TV Globo é criticada após a segunda convulsão de Henri Castelli; emissora se pronuncia

O ator Henri Castelli, de 47 anos, participante do grupo Camarote no Big Brother Brasil 26, protagonizou um dos episódios mais alarmantes da edição ao sofrer duas crises convulsivas em menos de sete horas, durante e após a primeira Prova do Líder. O incidente ocorreu na manhã de 14 de janeiro de 2026, quando a disputa de resistência já ultrapassava dez horas de duração, expondo os participantes a condições extremas de esforço físico, privação de sono e exposição ao calor. Castelli, conhecido por sua carreira em novelas e modelo, convulsionou na estrutura da prova, caindo em uma piscina de bolinhas, o que gerou pânico imediato entre os brothers e levou à suspensão momentânea do desafio.
A equipe médica do programa agiu prontamente, prestando os primeiros socorros no local e encaminhando o ator ao hospital na Barra da Tijuca, no Rio de Janeiro, para realização de exames. A produção da TV Globo emitiu comunicado afirmando que Castelli estava consciente e sob cuidados, atribuindo o episódio a exaustão intensa. Após avaliação médica e liberação, ele retornou ao confinamento por volta das 14h30, sendo recebido com aplausos e alívio pelos demais participantes, que demonstraram preocupação genuína com sua condição. No entanto, o retorno rápido ao ambiente do reality logo se mostrou problemático.
Menos de uma hora após a reintegração, Castelli sofreu uma segunda convulsão, caindo no gramado da área externa da casa. A produção isolou a região, cortou as imagens das câmeras principais e acionou novamente o atendimento médico, impedindo a circulação dos brothers até a estabilização. O episódio não foi exibido ao vivo, mas relatos dos participantes indicaram movimentos involuntários e perda de consciência, reacendendo temores sobre a gravidade do quadro. A voz do programa informou que ele permanecia consciente e em observação, mas a repetição das crises em curto intervalo de tempo intensificou as discussões sobre protocolos de segurança.
Nas redes sociais, a repercussão foi imediata e majoritariamente crítica à Globo, com internautas acusando a emissora de imprudência ao permitir o retorno tão breve sem observação hospitalar prolongada. Comentários destacaram que, após uma convulsão, o ideal seria no mínimo 12 a 24 horas de monitoramento para exames como tomografia, ressonância e análises de sangue, evitando recorrências precipitadas por fatores como desidratação ou desequilíbrios eletrolíticos. A decisão de reintegrá-lo à dinâmica do jogo foi vista por muitos como priorização da audiência em detrimento da saúde do participante.

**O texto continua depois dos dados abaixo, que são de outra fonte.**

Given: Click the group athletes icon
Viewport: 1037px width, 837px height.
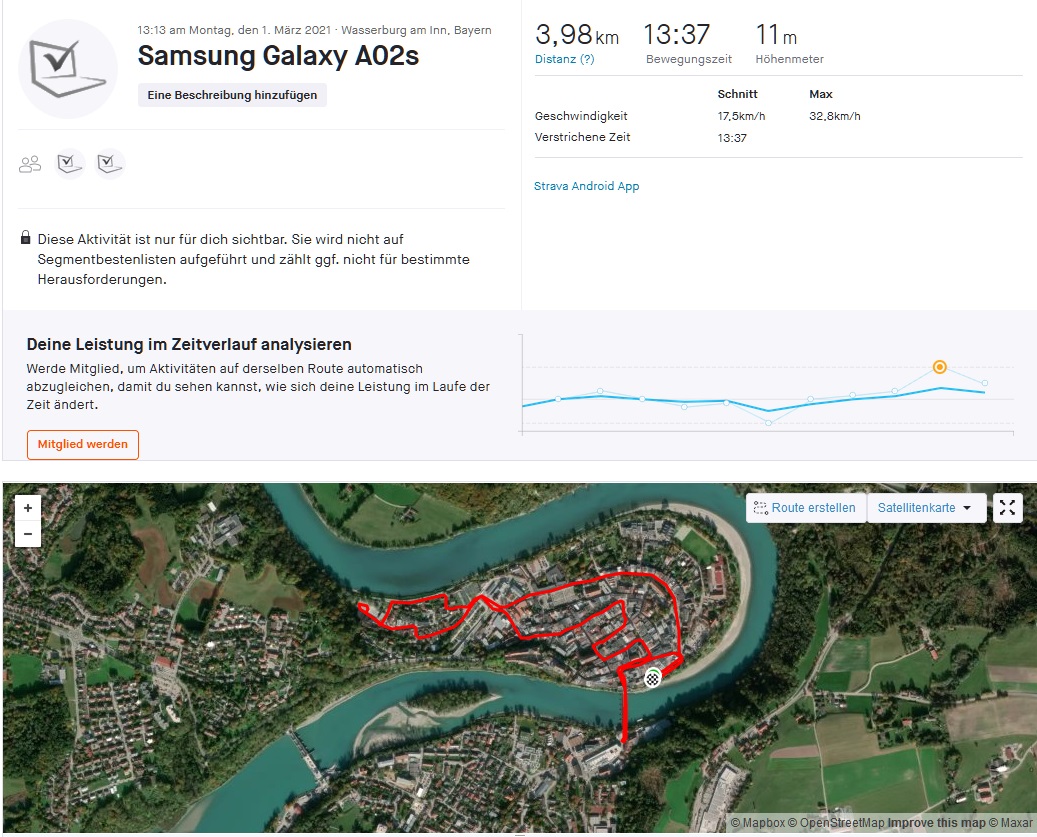Looking at the screenshot, I should tap(30, 164).
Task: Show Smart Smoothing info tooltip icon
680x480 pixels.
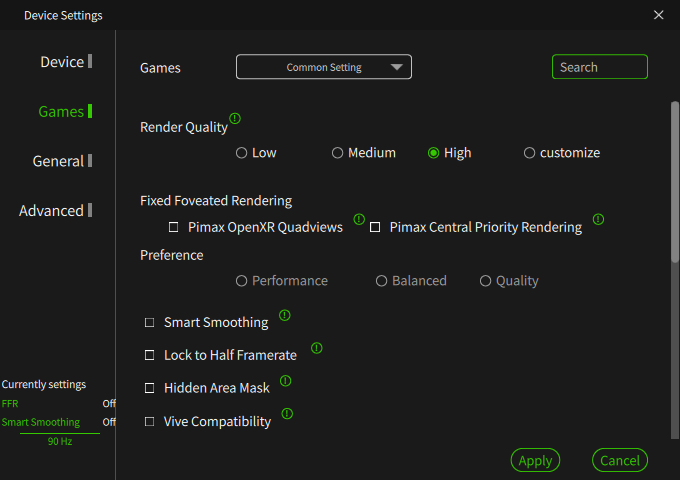Action: [284, 315]
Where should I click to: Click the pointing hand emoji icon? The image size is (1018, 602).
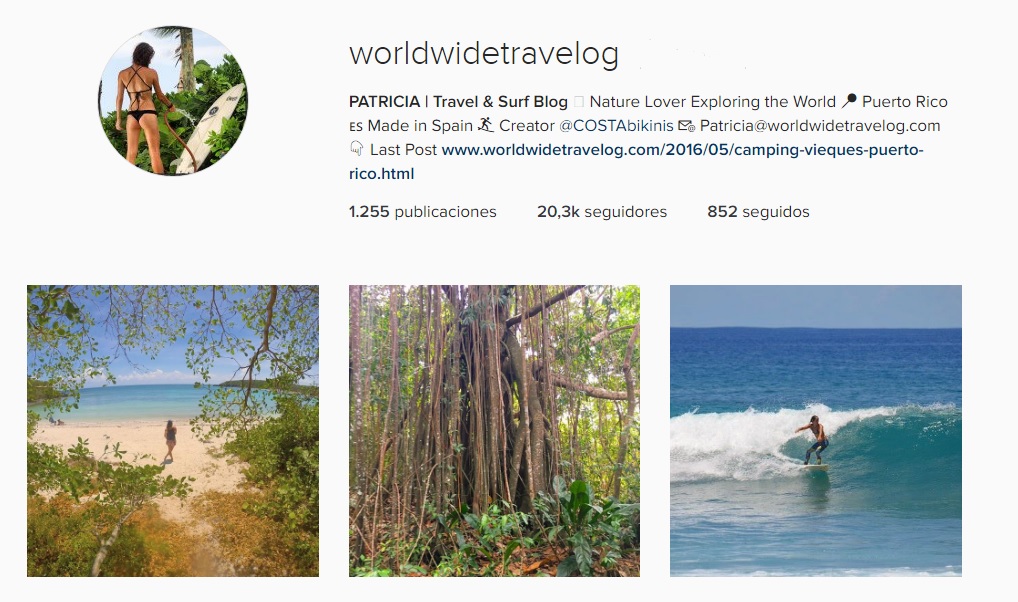coord(356,149)
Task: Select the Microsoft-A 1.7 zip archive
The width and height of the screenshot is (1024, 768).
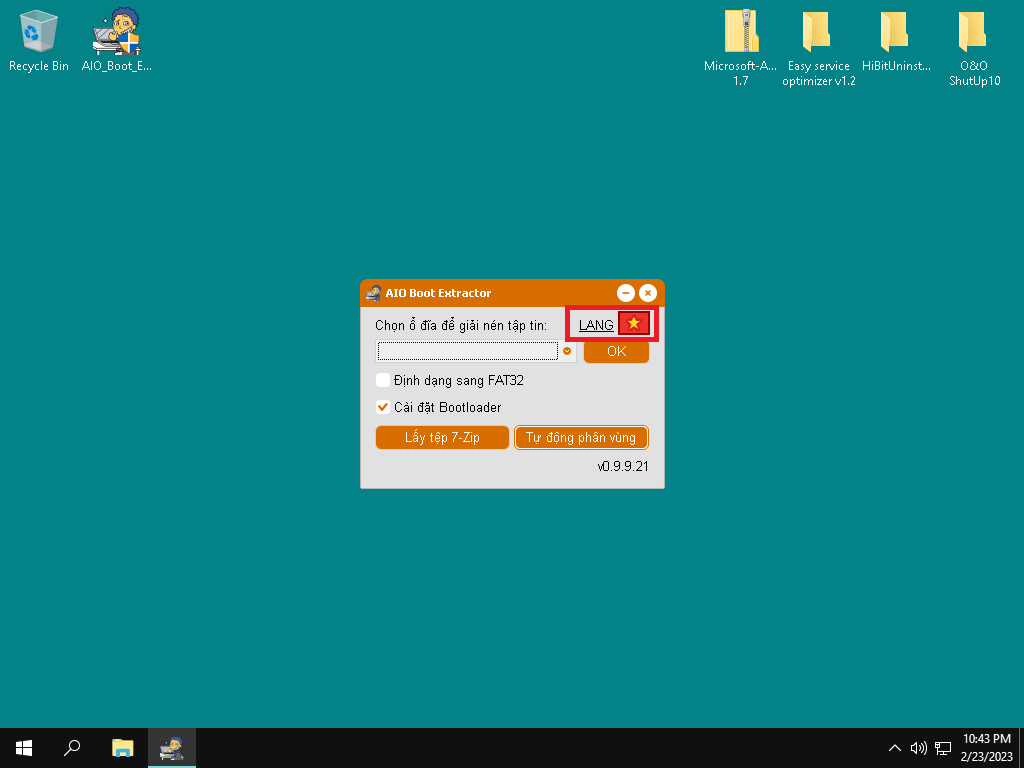Action: (740, 40)
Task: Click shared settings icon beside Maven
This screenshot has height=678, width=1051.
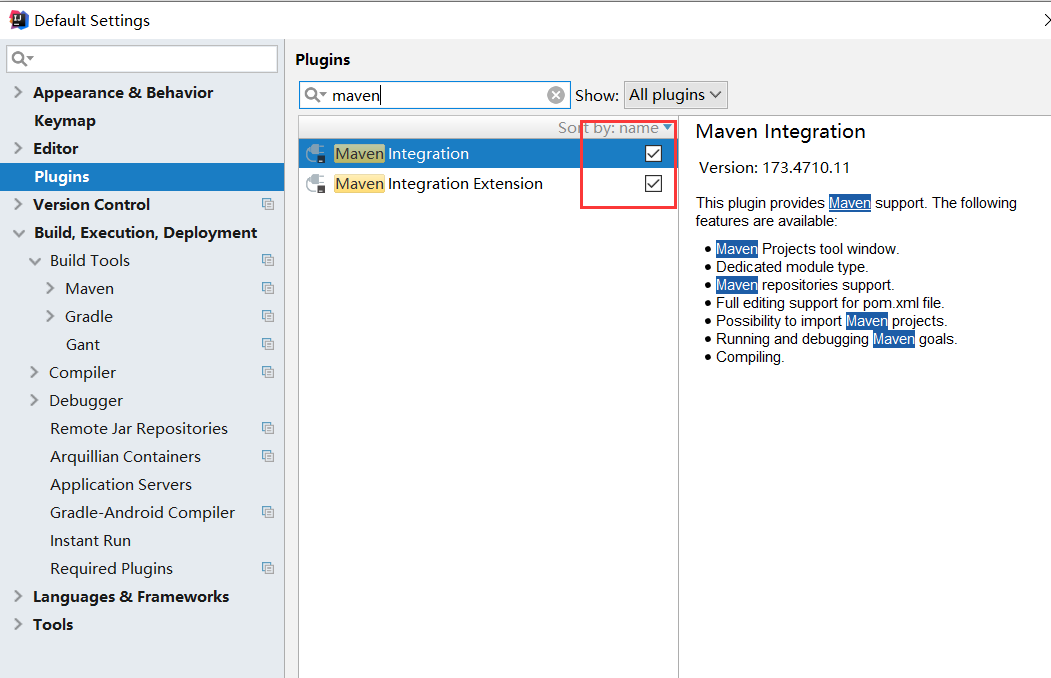Action: point(268,288)
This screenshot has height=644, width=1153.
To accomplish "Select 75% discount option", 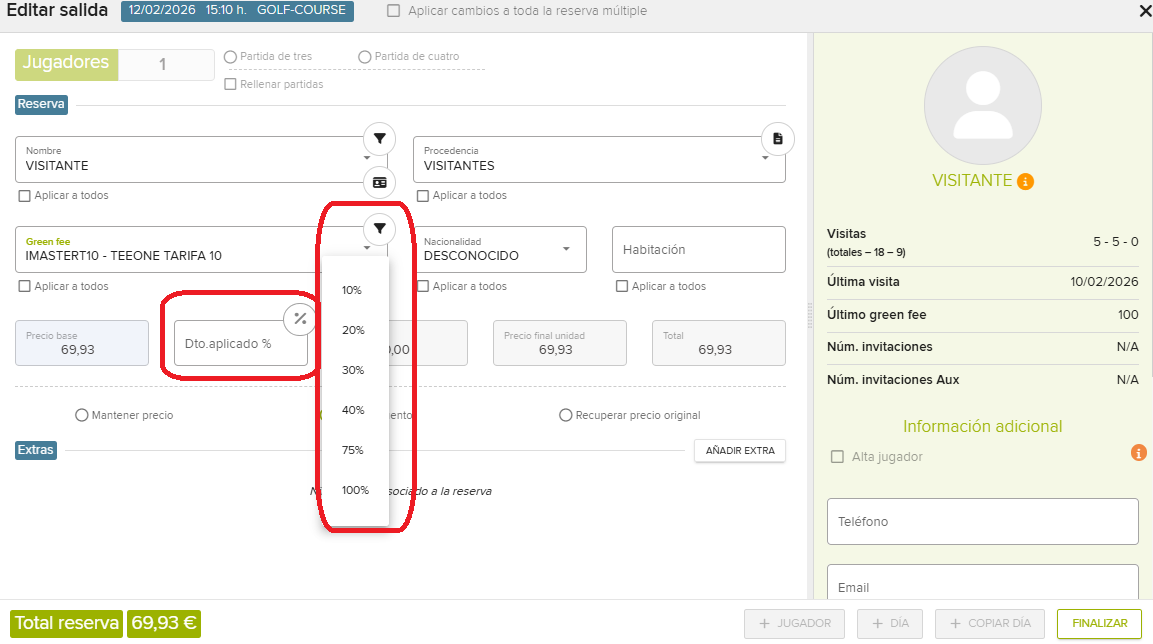I will click(x=353, y=450).
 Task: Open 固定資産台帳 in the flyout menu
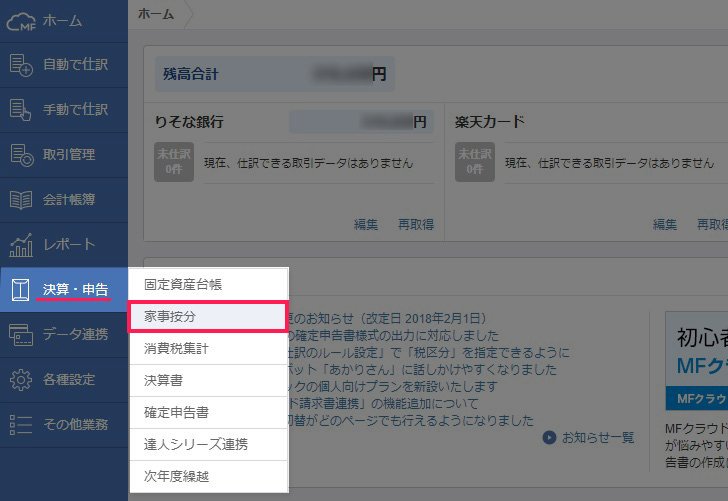coord(208,284)
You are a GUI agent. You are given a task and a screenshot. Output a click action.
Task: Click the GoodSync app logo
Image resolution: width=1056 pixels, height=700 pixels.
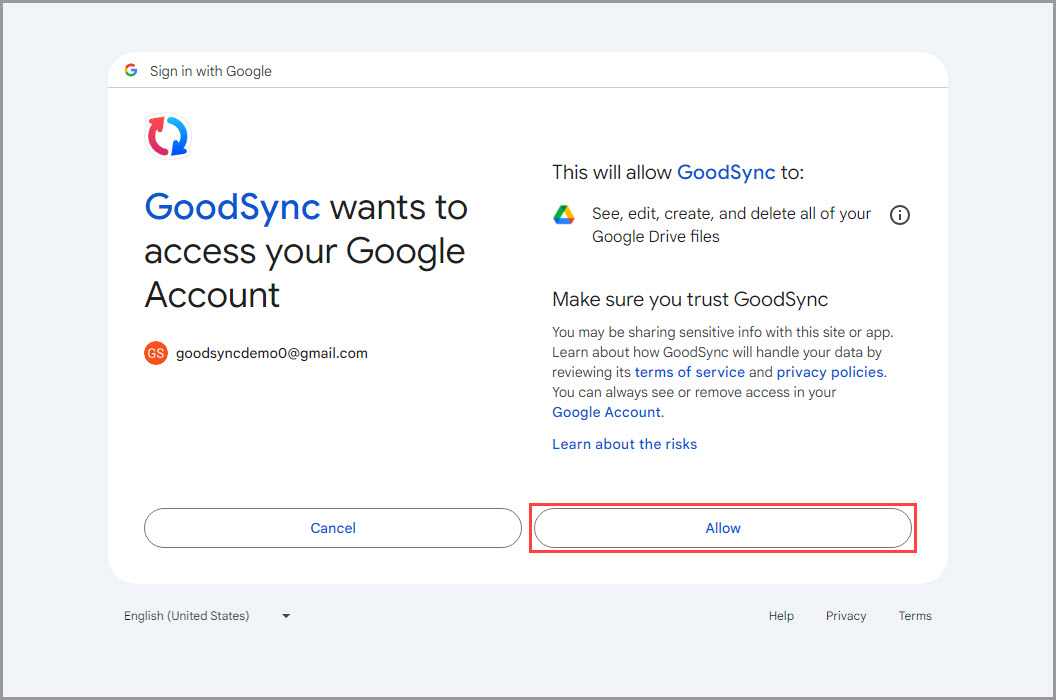pos(167,137)
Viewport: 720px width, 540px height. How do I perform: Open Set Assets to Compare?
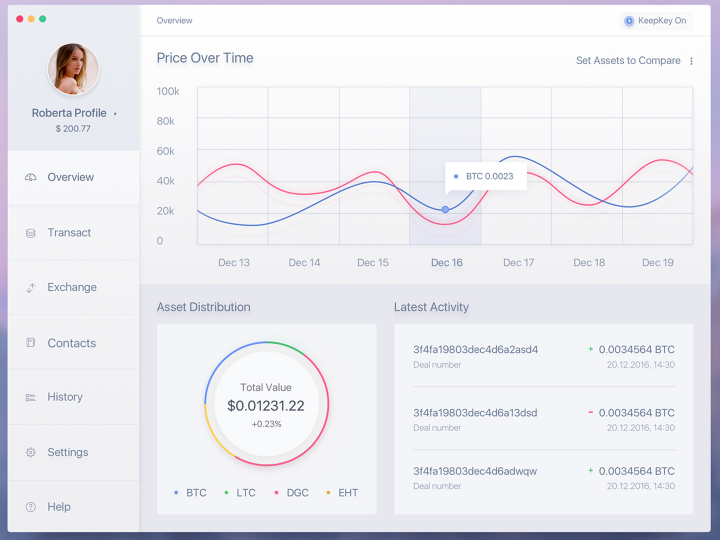pyautogui.click(x=628, y=61)
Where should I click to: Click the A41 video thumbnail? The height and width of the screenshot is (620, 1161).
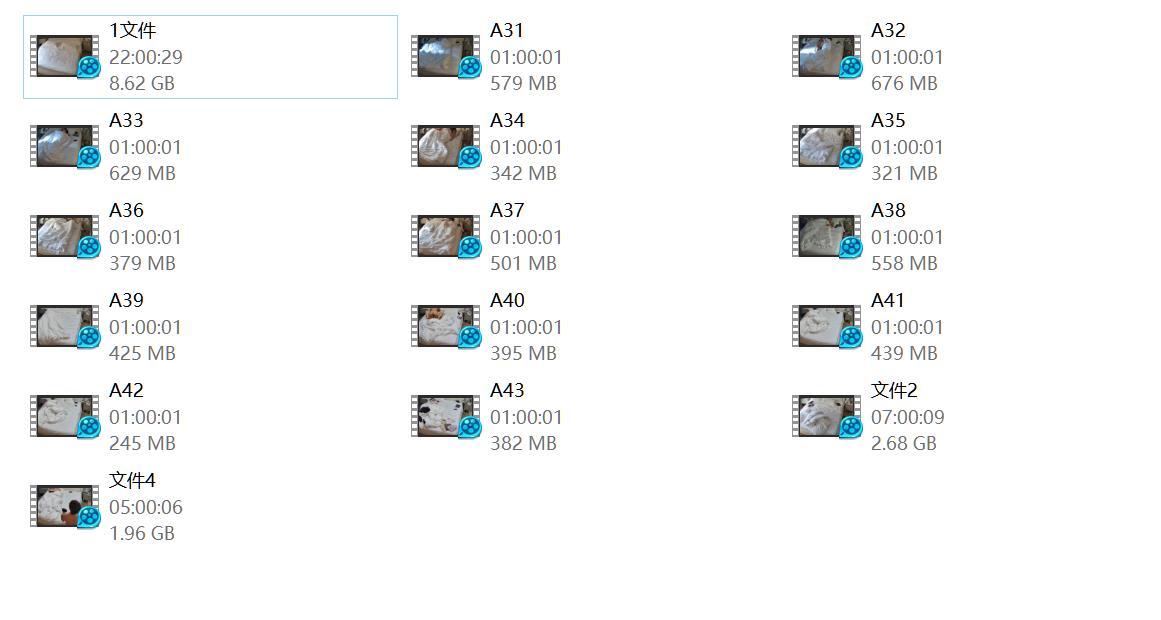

Especialistas em neurologia explicaram que convulsões em contextos de estresse extremo, como provas de resistência no BBB, podem ocorrer mesmo sem histórico de epilepsia, sendo desencadeadas por hipoglicemia, hipertermia, privação de sono ou alterações metabólicas. Diferente de desmaios comuns já registrados em edições anteriores, as crises repetidas de Castelli demandam investigação mais aprofundada, com recomendação de afastamento temporário de atividades intensas até esclarecimento das causas. O caso reacendeu memórias de incidentes passados no programa, como o AVC sofrido por uma participante em edição antiga, reforçando debates sobre os limites do formato.
A produção do BBB 26 enfrentou questionamentos sobre a preparação para emergências neurológicas, com críticas à suposta demora inicial no atendimento e à falta de cautela na liberação médica. Amigos e familiares de Castelli, incluindo uma jornalista próxima, manifestaram indignação não apenas com a gestão do incidente, mas também com a reação de alguns participantes durante a primeira crise, apontando falta de solidariedade imediata. A Globo reiterou o cumprimento de protocolos estabelecidos, com equipes médicas de plantão e parcerias hospitalares, mas o duplo episódio pode pressionar por revisões em futuras edições.
Atualmente, Henri Castelli segue sob observação médica, com possibilidade de retorno ao confinamento ainda em análise, dependendo da evolução clínica. O incidente humanizou o reality show, transformando-o em alerta sobre os riscos reais do confinamento extremo e das provas desafiadoras. Enquanto a casa tenta retomar a normalidade, o foco permanece na recuperação do ator, lembrando que, por trás do entretenimento televisivo, há limites que a saúde humana impõe ao espetáculo.